The mechanism of SDH associated with benign meningioma is still obscure. Previous reports suggested several hypothetic mechanisms based on intraoperative findings or pathologic examinations. They include (1) rupture of a weak point of the vessel wall in the distended feeding artery with tumor growth; (2) disruption of abnormally developed vessels in the tumor, causing intratumoral hemorrhage or necrosis; (3) histochemical changes by vasoactive substances released by the tumor itself, consequently leading to neovascularization or forming a neomembrane such as in chronic SDH; and (4) potential friability of the bridging vessels or subdural veins stretched by the tumor mass and, thus, susceptibility to minor trauma [6, 7, 15]. In our case, we identified no cellular necrosis inside the tumor but only hypervascular structures and related bleeding. Instead, a small tearing on the cortical vein was revealed right beneath the tumor, suggesting mechanical stretching and distortion of bridging vessels by inertial effects of the tumor mass. In previous cases, some authors also demonstrated similar findings related to preceding minor trauma caused by events such as vigorous coughing or a Valsalva maneuver [12, 15, 33]. However, most of the bleeding meningiomas were not explained by only one of the several pathophysiologic conditions but a combination of various possible factors.

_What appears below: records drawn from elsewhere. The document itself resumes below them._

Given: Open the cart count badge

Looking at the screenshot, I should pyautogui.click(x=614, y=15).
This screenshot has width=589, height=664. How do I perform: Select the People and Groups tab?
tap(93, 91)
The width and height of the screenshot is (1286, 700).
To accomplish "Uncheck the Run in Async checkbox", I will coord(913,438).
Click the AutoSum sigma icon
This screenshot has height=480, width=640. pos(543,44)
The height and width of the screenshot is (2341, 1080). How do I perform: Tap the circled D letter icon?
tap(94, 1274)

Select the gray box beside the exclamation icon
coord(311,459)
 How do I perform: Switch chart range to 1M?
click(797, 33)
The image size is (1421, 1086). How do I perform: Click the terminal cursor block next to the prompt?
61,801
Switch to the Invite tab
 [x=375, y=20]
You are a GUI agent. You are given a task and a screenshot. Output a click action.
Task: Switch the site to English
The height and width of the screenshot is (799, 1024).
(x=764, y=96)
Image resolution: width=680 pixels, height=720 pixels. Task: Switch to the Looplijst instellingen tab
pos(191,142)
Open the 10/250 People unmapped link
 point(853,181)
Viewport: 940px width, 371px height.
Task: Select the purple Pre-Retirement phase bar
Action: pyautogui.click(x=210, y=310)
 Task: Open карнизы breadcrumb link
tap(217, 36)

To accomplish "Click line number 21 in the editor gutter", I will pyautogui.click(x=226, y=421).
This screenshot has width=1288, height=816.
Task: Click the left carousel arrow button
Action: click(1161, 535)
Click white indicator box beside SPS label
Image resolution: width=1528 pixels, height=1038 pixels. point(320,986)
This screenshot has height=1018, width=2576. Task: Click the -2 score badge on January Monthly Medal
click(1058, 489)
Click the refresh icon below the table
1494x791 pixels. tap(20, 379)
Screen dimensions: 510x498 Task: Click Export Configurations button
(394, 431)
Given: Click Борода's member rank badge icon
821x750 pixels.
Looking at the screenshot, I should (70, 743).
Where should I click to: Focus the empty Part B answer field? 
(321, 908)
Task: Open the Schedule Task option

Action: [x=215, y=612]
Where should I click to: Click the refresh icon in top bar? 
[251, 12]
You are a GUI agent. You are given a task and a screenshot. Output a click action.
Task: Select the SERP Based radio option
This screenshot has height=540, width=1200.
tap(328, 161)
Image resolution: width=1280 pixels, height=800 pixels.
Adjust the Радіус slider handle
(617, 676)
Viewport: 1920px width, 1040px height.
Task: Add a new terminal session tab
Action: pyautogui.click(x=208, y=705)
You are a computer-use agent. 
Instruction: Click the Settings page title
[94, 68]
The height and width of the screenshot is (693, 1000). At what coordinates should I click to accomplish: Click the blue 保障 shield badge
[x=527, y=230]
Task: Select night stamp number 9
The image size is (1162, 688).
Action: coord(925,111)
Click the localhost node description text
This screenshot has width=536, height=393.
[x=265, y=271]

According to Table 1, patients with meningioma and SDH generally recovered completely with no residual abnormalities, although rarely some neurological symptoms remained after surgery. However, about 10% of the patients were left with neurological sequelae, and 7.5% (five patients) died despite proper management. Therefore, an optimistic patient prognosis is not indicated just based on the histopathologic classification as a benign tumor.

Conclusion

Benign convexity meningiomas rarely develop an SDH, and their clinical progress can be worse than expected. Therefore, a meningioma should be fully suspected as the cause of a spontaneous SDH in cases with no vascular abnormalities or coagulopathies. In addition, early diagnosis and proper management including hematoma evacuation and tumor removal are recommended to alleviate a patient’s neurologic condition and to improve the prognosis.